Natalie lost her disbelief to laughter at Brent’s disgruntled face. “For the Spirit,” she repeated like it was the most natural thing in the world. “Whatever. Look, they want us to go over there now.”
‘Over there’ was a space on the other side of the shaman’s archway. The people on this side didn’t chant. Instead, they held musical instruments—some that Brent recognized, and some he didn’t—and played fast-paced, happy, instrumental music.
“Dance!” the shaman called after them before turning away.
“Guess I have to do everything,” Brent sighed, grabbing Natalie and leading her into a lively dance that would hopefully dry their wet clothes.
“This was my idea,” she argued, keeping pace with Brent but letting him lead.
“That we’re doing with my money,” Brent pointed out.
“I didn’t ask you to pay for me. Why did you?”
“I felt bad for the poor lost girl whose brother abandoned her in the streets—”
“Oh my God - whooooa - Brent!” Her chastisement turned into a squeak of surprise when Brent swung her into a spin. “Ass.”
“I knew you could handle it.”
“Is that a compliment?”
“An observation,” he corrected.
“I need another drink.”
“Me too.”
The song ended. Brent and Natalie stopped dancing, both laughing helplessly and thoroughly out of breath.
“You come!” The very first old woman who had approached them and told them about the ceremony pointed to one of those plastic folding tables you could always find at event registrations. She hobbled straight through a mass of dancing people to reach it. Brent and Natalie followed, getting bumped every which way and sharing disbelieving looks as the woman passed through completely unaffected.
“You write.” The woman pointed at a piece of paper.

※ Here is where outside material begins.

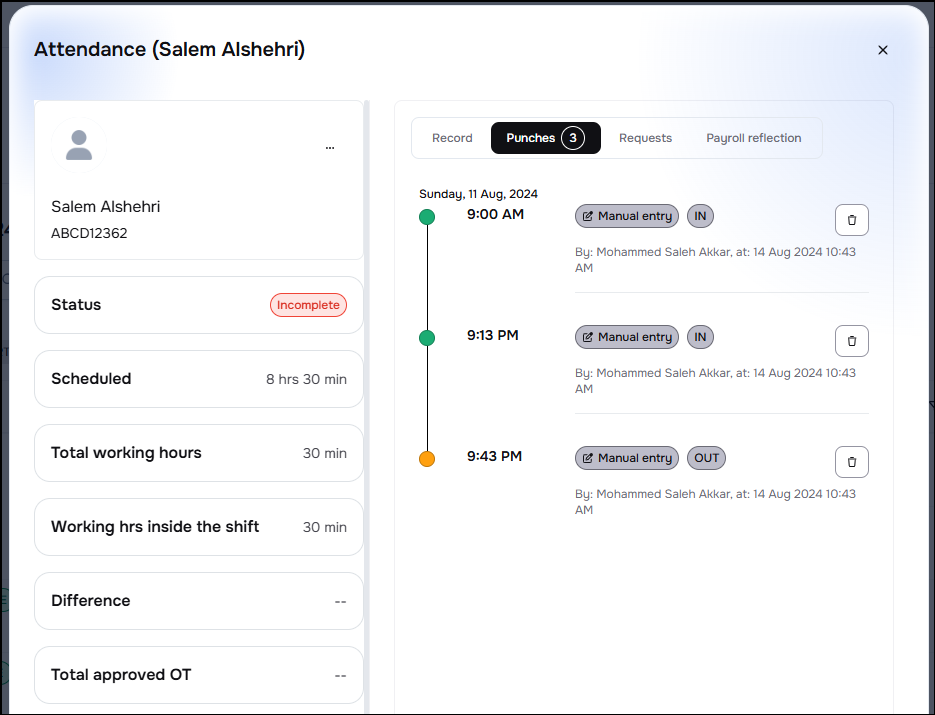This screenshot has height=715, width=935.
Task: Open the three-dot menu on employee card
Action: pyautogui.click(x=330, y=147)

“Sign,” Natalie translated for Brent.
“Oh.
”
Natalie pulled her phone out of her pocket for the first time since the start of the mysterious ceremony. “Aw man, my phone’s wet. And Gideon called like four times.”
“Did he?” Brent grabbed the pen the woman offered to him, found one of two blank lines on the sheet of paper and scrawled his signature before the water could creep down his arm and soak it, all while trying to lean close enough to Natalie to listen to Gideon’s voicemail.

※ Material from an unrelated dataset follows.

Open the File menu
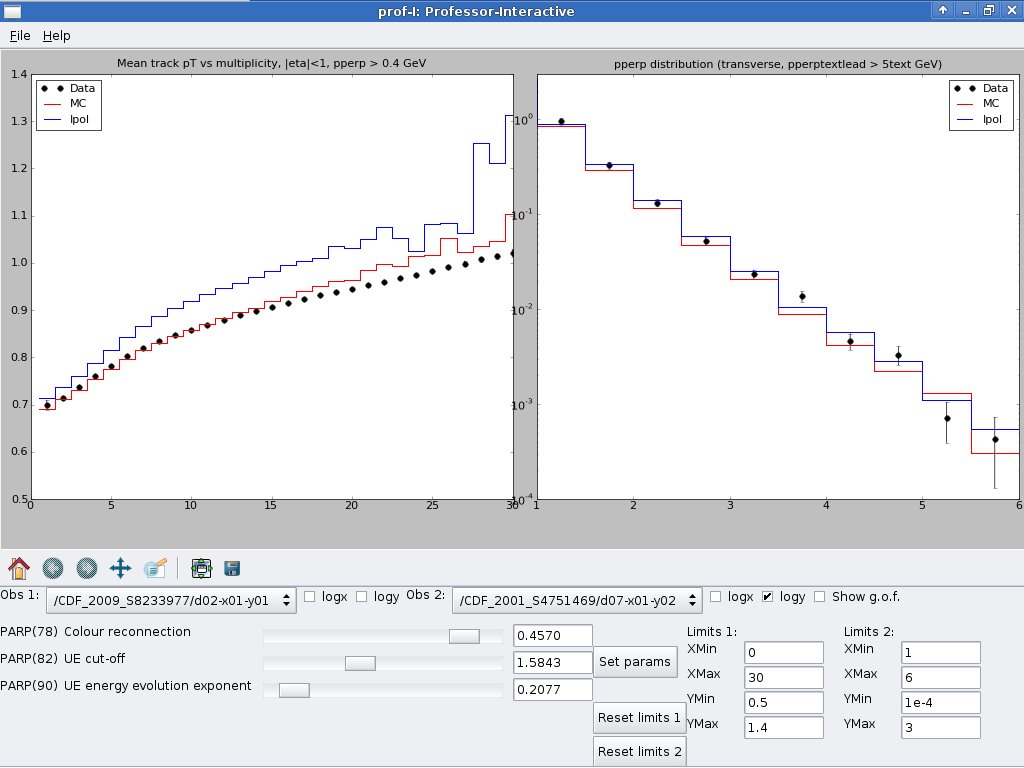Image resolution: width=1024 pixels, height=768 pixels. pyautogui.click(x=20, y=35)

“Yep.” They started to walk away.
“You write!” The woman’s hand snapped out and grabbed Natalie’s wrist.
“Oh yeah, sorry, sorry!” Already holding the phone to her ear to call Gideon, she scribbled her signature on the last blank line.

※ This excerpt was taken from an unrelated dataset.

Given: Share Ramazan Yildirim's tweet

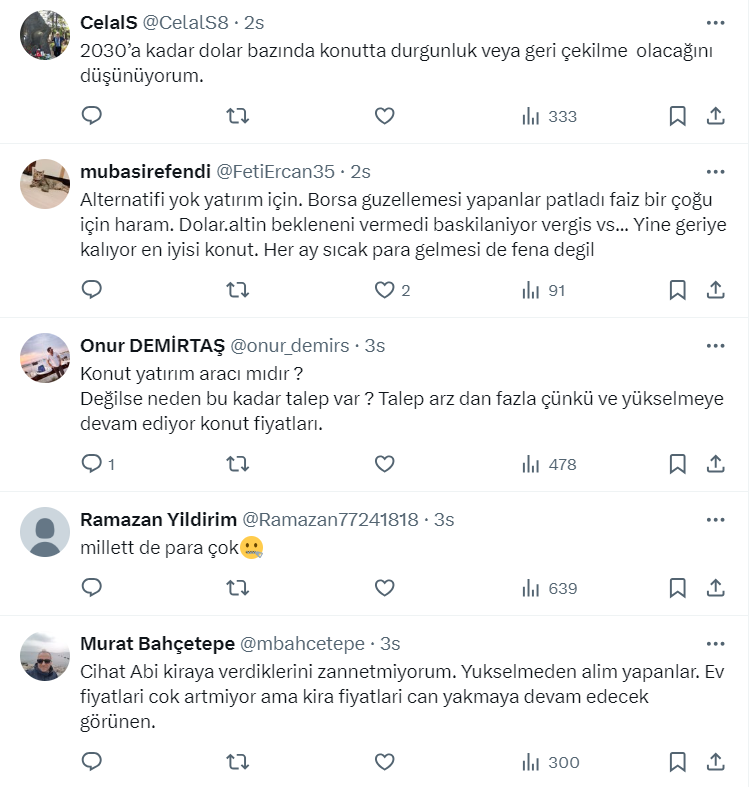Looking at the screenshot, I should pos(716,588).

“You get...” the woman trailed off, searching for words. “Official document in two weeks in mail,” she said as though she were reciting carefully-memorized words.
“Oh. Thanks,” Brent told her. She nodded and hobbled off.
“Hey,” Natalie said, holding the phone away from her face. “Gideon says he and the rest were starving and drunk and decided not to wait on us. Do you want to find somewhere around here to eat?” She went to put her phone in the back pocket of her jean shorts, felt the wet patch there and stopped, looking disgusted.
“Let’s go back to the hotel and change first,” he suggested, also uninterested in walking the Strip dripping wet. “My spirit wants dry clothes.”
“My spirit agrees with your spirit.”
“My spirit is wondering what the official certificate is going to look like.”
“My spirit thinks talking like this is stupid.”
Their laughter carried them away from the festival and back to the Strip. They really did intend to go back to the hotel, but things just didn’t happen that way. Natalie wanted to stop for a picture. Brent wanted to watch a street dancer. Natalie and Brent both wanted more drinks; then they wanted a picture together. It went on and on, especially stopping for more drinks, and by the time they finally reached the hotel, Brent couldn’t walk straight but was totally thinking up some of the greatest comeback lines of his life to combat Natalie’s teasing.